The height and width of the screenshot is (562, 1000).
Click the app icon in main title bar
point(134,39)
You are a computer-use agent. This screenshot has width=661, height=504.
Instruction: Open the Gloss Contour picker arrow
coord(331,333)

• **SET TASK**
Please lay out these records as a numbered list, leaving out any blank lines.

• **ANSWER TO THE PROBLEM**
1. The height and width of the screenshot is (562, 1000).
2. Click the app icon in main title bar
3. point(134,39)
4. You are a computer-use agent. This screenshot has width=661, height=504.
5. Instruction: Open the Gloss Contour picker arrow
6. coord(331,333)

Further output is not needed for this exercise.